Goal of the exercise —
Please restate word for word all lines from the one containing "Task: Go to next month with right arrow" to the final line of the entries, and include no pictures.
Raw data Block Start
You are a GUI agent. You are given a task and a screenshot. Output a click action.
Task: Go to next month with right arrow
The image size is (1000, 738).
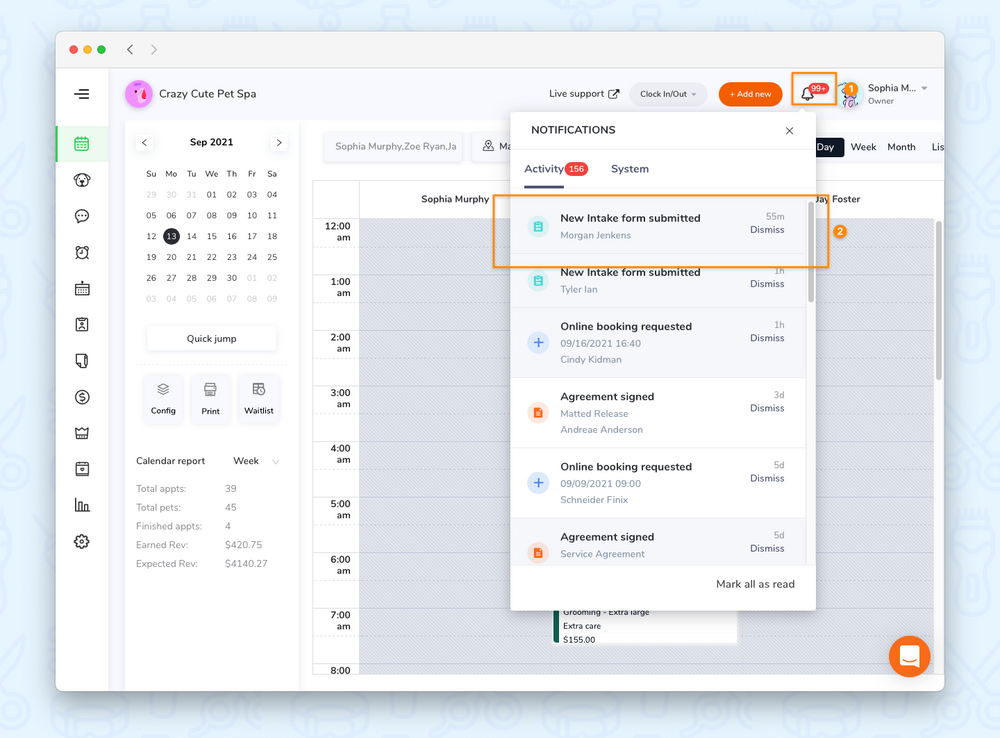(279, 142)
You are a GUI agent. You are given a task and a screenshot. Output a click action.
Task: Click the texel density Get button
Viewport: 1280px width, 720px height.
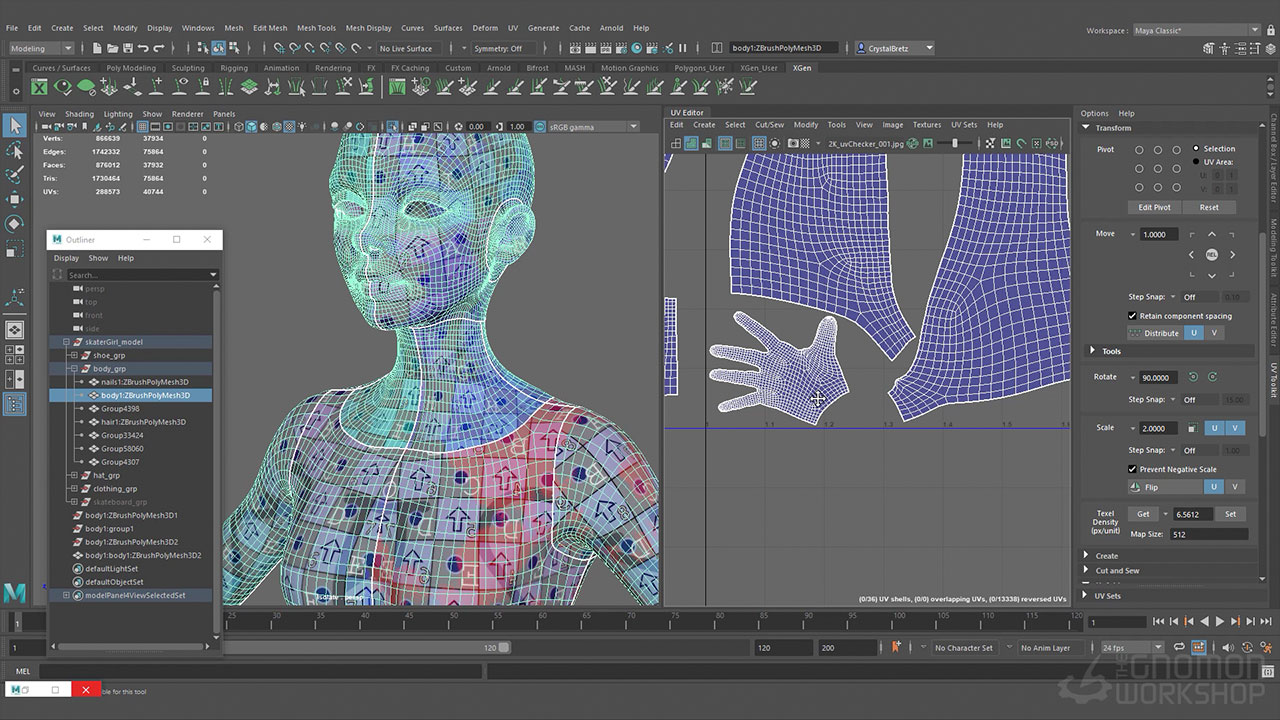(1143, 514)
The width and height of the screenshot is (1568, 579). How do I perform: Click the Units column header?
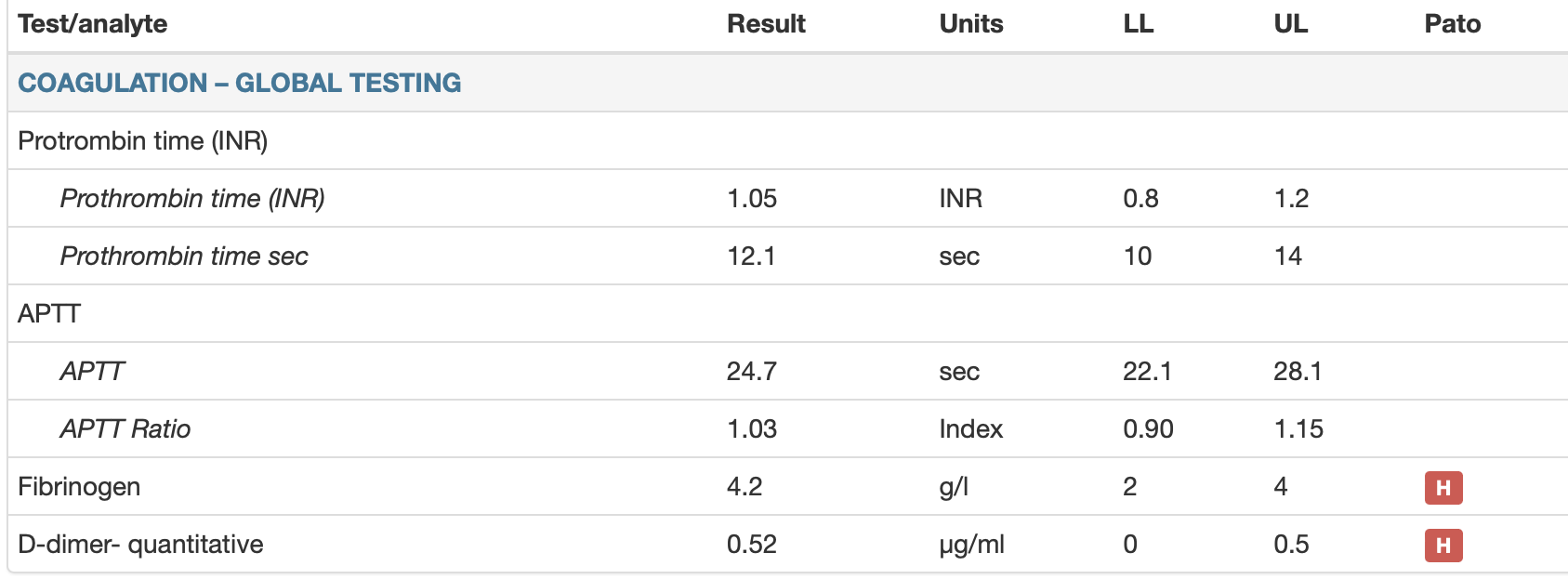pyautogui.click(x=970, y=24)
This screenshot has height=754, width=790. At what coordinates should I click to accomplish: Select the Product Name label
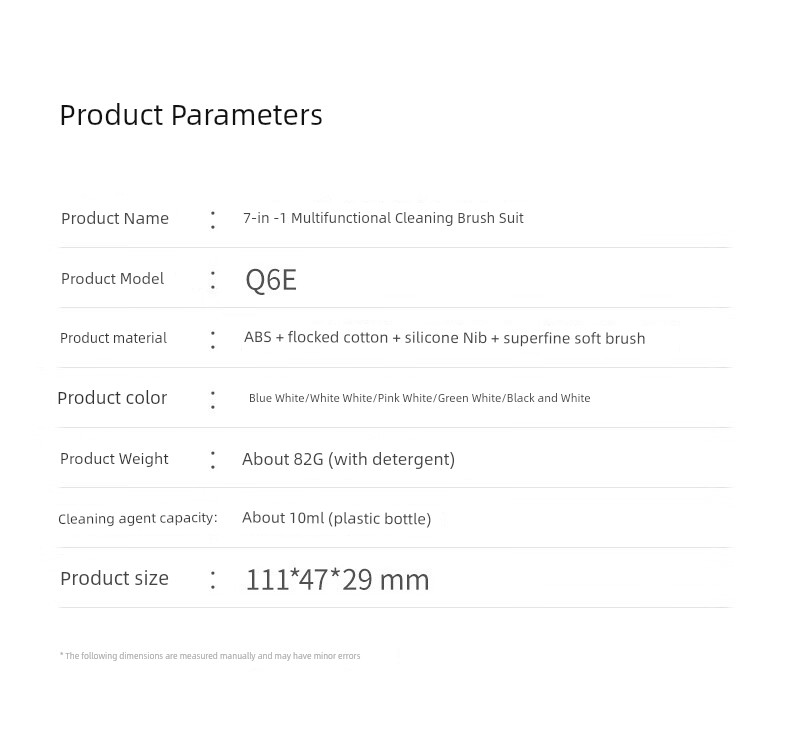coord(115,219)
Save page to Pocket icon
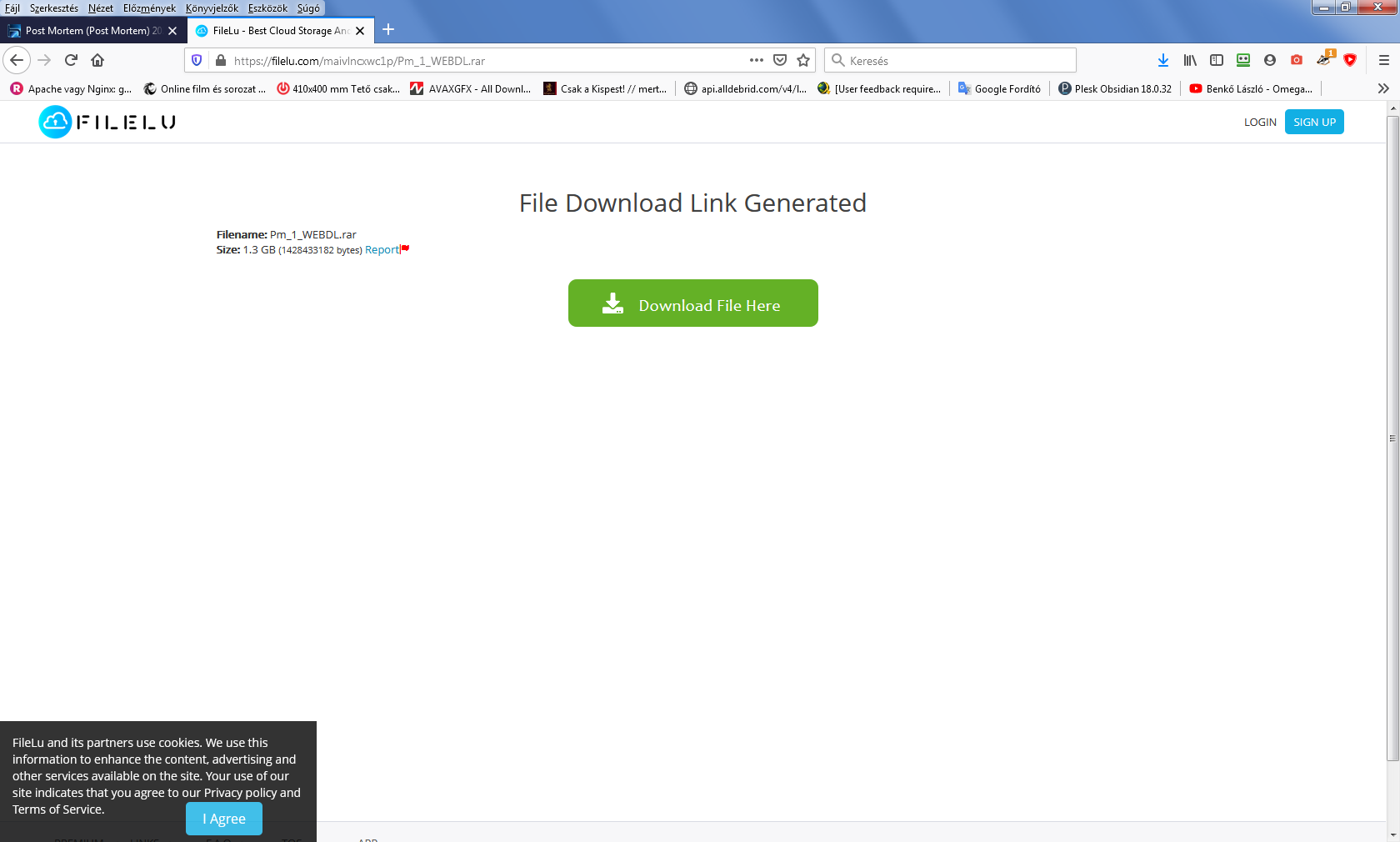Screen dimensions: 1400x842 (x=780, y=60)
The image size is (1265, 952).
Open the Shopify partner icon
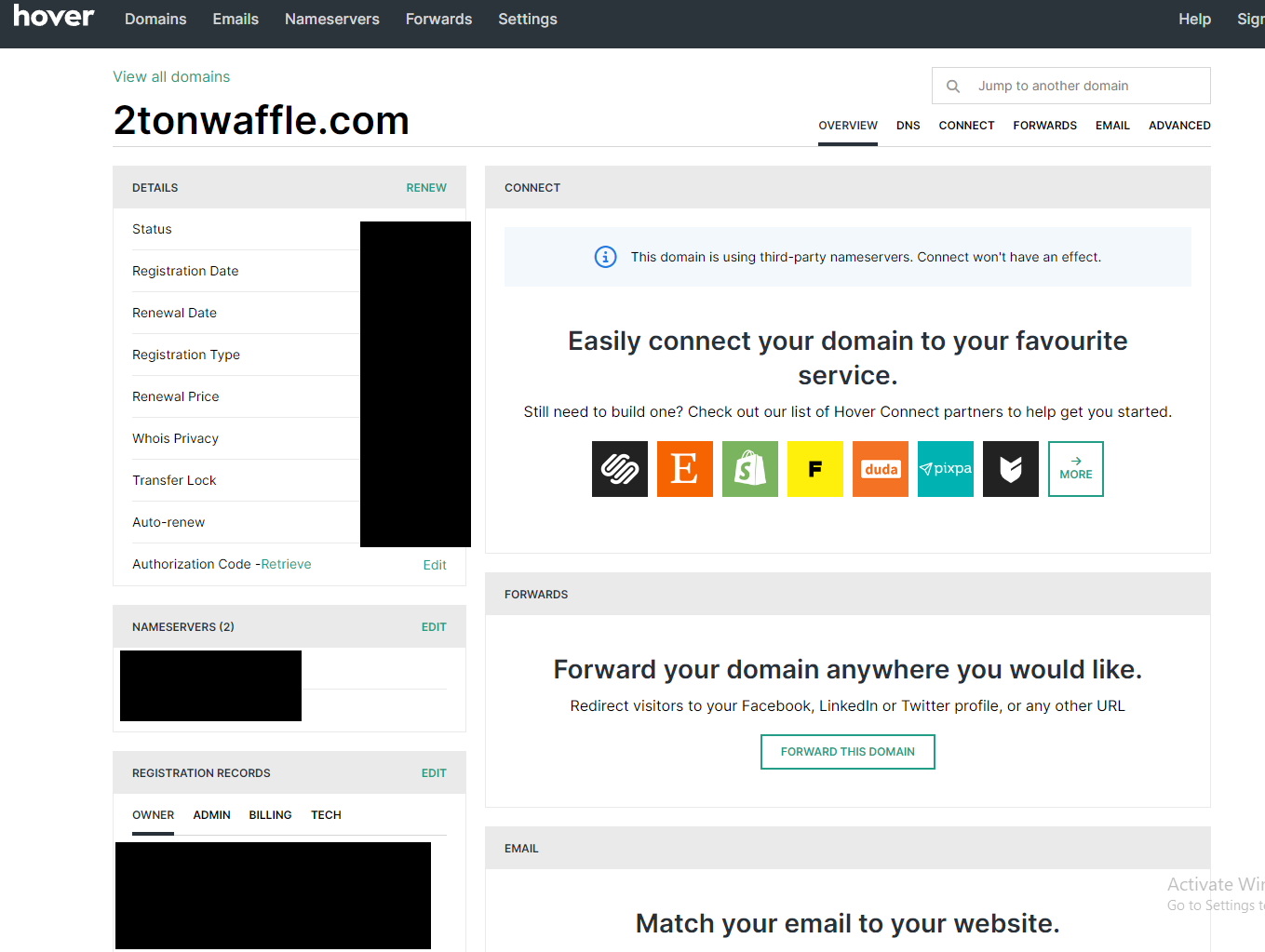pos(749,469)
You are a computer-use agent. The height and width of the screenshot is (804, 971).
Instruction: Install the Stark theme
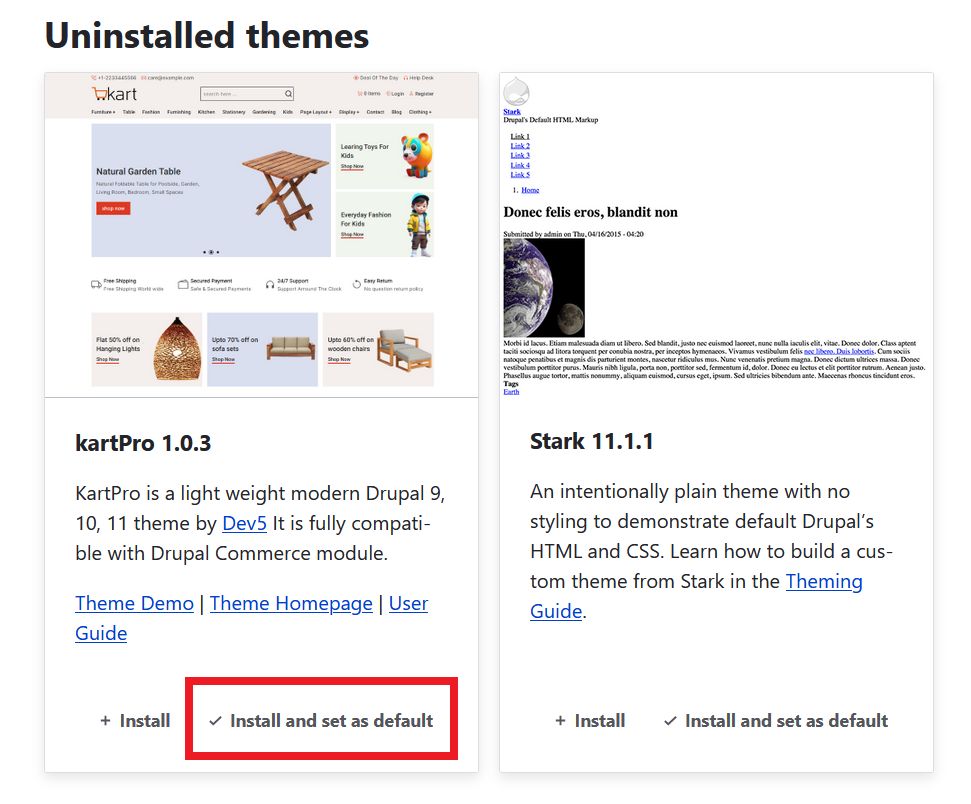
Raw data Block End
Answer to this exercise —
Task: Go to next month with right arrow
The image size is (1000, 738).
(279, 142)
You are a GUI agent. You are given a task and a screenshot. Output a click action.
Task: Click the texel density Get button
Viewport: 1280px width, 720px height.
(1143, 514)
The width and height of the screenshot is (1568, 579). How do I perform: Click the Units column header?
pyautogui.click(x=970, y=24)
This screenshot has height=754, width=790. At what coordinates should I click to accomplish: Select the Product Name label
coord(115,219)
Save page to Pocket icon
Screen dimensions: 1400x842 (x=780, y=60)
The image size is (1265, 952).
Open the Shopify partner icon
pos(749,469)
You are a computer-use agent. The height and width of the screenshot is (804, 971).
Instruction: Install the Stark theme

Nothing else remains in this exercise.